Breadth-first Search

Application Description

This benchmark computes the shortest path from a source node to all nodes in a directed, unweighted graph.

Application Description

We have 2 distributed implementations of BFS: a push-style and a pull-style. Both are bulk-synchronous parallel (BSP) implementations: execution proceeds in rounds, and synchronization of data among hosts occurs between rounds.

The push-style version checks a node to see if its distance has changed since the last round. If it has, it will update its neighbor's distances using its new distance. The pull-style version goes over all nodes: all nodes check their in-neighbors, and if a neighbor has a distance that results in a new shortest path distance, then a node updates itself with its neighbors' data.

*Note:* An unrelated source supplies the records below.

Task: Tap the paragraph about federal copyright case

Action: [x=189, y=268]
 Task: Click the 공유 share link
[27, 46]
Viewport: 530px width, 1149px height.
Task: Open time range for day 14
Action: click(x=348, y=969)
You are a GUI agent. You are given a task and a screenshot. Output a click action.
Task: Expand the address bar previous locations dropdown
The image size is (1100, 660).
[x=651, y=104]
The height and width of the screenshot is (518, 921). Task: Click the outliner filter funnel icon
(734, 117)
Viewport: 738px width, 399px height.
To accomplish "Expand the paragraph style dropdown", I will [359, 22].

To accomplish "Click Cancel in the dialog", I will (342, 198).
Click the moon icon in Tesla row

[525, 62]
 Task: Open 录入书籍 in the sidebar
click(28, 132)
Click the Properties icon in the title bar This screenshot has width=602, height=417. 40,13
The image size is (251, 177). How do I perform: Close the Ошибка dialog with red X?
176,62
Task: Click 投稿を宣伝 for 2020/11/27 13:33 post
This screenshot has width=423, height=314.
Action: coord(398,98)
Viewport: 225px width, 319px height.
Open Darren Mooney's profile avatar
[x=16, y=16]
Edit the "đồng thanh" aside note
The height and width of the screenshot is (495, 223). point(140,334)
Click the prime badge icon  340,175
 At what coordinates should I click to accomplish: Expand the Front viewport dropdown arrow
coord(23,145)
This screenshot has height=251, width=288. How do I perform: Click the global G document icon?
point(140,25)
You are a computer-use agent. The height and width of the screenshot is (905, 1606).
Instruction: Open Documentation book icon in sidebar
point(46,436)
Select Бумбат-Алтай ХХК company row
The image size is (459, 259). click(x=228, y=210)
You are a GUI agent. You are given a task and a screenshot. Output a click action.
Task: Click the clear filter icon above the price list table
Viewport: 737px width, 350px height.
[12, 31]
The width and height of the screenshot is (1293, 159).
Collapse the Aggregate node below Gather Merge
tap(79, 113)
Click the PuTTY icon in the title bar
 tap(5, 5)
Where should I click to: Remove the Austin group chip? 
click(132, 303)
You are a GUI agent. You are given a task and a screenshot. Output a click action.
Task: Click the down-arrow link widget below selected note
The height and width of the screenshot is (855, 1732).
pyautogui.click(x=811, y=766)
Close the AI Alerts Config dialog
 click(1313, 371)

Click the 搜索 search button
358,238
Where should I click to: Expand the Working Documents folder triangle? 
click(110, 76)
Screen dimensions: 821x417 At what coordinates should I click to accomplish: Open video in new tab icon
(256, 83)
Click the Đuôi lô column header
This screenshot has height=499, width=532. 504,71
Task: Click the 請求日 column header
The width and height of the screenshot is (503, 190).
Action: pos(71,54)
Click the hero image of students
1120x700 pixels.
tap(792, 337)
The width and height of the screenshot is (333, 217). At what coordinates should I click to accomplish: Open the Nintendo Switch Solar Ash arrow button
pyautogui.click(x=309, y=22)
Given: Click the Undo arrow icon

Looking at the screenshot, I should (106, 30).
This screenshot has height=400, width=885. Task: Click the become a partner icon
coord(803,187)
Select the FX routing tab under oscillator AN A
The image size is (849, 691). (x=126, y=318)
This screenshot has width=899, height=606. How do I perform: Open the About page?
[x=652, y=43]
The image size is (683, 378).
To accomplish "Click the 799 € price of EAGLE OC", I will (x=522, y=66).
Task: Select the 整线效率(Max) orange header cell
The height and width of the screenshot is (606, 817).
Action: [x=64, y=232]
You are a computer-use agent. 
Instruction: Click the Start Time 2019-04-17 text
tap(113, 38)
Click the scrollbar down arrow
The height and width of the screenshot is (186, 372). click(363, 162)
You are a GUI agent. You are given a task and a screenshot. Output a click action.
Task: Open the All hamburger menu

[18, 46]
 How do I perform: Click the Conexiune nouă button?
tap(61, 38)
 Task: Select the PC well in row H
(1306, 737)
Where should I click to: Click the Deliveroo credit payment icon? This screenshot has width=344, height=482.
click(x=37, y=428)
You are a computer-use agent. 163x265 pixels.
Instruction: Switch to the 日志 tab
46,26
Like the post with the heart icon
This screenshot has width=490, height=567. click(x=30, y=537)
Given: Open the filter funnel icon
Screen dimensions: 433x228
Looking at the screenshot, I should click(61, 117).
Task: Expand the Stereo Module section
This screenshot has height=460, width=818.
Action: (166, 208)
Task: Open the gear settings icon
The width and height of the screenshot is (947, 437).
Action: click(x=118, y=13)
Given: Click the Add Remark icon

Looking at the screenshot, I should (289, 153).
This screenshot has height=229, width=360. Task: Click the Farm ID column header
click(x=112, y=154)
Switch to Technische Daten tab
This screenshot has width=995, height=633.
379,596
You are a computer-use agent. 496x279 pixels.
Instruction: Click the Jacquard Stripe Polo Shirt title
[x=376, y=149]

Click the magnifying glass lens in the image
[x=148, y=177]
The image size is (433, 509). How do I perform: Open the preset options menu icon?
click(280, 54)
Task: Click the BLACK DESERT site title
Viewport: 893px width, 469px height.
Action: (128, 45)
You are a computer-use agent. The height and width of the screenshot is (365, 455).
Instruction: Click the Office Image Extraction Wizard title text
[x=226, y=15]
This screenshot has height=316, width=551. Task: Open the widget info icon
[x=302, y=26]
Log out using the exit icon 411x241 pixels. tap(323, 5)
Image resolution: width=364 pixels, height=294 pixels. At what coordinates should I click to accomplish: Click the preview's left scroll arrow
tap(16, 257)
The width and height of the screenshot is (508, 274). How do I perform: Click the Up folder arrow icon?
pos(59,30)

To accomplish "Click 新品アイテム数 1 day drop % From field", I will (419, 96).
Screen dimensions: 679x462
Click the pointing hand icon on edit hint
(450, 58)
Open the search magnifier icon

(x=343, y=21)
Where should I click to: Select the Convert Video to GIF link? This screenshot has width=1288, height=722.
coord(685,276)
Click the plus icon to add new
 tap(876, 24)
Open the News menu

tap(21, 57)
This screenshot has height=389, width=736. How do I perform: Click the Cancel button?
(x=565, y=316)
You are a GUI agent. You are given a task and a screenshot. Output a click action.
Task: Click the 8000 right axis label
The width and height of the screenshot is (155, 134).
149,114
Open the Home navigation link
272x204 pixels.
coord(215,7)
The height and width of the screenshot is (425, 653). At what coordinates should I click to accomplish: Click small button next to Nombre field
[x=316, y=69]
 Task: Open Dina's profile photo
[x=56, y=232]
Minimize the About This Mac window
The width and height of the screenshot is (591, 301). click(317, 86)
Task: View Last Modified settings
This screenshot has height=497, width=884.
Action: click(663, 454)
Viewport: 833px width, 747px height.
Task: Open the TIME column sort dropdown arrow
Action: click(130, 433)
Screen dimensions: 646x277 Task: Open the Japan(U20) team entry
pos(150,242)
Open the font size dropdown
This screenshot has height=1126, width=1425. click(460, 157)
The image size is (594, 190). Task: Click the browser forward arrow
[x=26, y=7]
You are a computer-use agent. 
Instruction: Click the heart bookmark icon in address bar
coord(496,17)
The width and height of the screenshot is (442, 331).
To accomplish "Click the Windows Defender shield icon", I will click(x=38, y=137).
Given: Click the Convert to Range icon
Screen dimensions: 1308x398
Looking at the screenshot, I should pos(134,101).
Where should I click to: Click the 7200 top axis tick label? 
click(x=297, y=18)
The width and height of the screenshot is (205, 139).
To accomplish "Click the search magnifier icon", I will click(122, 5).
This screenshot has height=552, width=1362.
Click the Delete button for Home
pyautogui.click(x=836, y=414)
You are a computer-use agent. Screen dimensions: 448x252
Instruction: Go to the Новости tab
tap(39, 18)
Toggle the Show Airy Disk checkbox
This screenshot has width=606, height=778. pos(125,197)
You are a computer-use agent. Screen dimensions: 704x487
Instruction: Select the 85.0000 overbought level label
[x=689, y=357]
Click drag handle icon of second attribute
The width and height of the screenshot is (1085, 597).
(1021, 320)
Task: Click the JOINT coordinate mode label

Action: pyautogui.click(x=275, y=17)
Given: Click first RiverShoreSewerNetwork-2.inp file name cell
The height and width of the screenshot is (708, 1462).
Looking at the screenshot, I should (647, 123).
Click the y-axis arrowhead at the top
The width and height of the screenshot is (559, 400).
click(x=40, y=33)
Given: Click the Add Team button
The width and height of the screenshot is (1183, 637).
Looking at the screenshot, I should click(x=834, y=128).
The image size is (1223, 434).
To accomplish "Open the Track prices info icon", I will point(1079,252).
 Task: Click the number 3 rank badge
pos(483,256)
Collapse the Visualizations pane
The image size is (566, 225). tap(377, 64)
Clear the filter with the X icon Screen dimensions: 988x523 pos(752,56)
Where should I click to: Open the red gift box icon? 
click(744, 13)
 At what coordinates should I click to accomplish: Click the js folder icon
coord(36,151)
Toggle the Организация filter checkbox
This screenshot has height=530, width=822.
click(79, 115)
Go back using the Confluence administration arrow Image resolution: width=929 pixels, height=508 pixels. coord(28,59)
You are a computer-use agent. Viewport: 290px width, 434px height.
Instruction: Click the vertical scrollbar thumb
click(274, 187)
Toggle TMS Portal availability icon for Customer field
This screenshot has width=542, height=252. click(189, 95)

Execution of both versions continues until there are no more nodes that are updated in a round.

Psuedocode for the computation step of the 2 implementations follows below:

1 2 3 4 5 6 7 for (node n in graph) { if (n.distance != n.old_distance) { for (neighbor a of node n) { a.distance = min(n.distance + 1, a.distance) } } }

Figure 1: Pseudocode for BFS Push computation

1 2 3 4 5 6 7 8 for (node n in graph) { for (in-neighbor a of node n) { if (a.distance + 1 < n.distance) { n.distance = a.distance + 1 } } } }

Figure 2: Pseudocode for BFS Pull computation

Synchronization of the distance variable occurs between BSP rounds. A node will take the minimum distance value of all proxies that exist in the system for that node.

Performance

The graph below shows the strong scaling of bfs-push using both Bulk Synchronous Parallel (Gluon-Sync) and Bulk-Asynchronous Parallel (Gluon-Async) execution models which use a Gluon communication substrate. The experiments were conducted on Stampede Cluster (Stampede2), which is connected through Intel Omni-Path Architecture (peak bandwidth of 100Gbps). Each node has 2 Intel Xeon Platinum 8160 “Skylake” CPUs with 24 cores per CPU and 192GB DDR4 RAM. We use up to 128 CPU machines, each with 48 threads. We run on 4 graphs: clueweb12, uk14, wdc14, and wdc12. Most are real-world web-crawls: the web data commons hyperlink graph. wdc12, is the largest publicly available dataset. wdc14, clueweb12, and uk14 are all other large web-crawls.
Figure 3: Strong scaling of BFS on Stampede2 (Skylake).
The graph below shows scaling on up to 64 Tesla P100 GPUs on the Bridges cluster at the Pittsbugh Supercomputing Center. The GPUs are on 32 machines connected with the Intel Omni-Path Architecture, and each machine has 2 Intel Broadwell E5-2683 v4 CPUs. friendster and twitter50 are social network graphs, and uk07 is a webcrawl.
Figure 4: Strong scaling of BFS on Bridges (Tesla P100).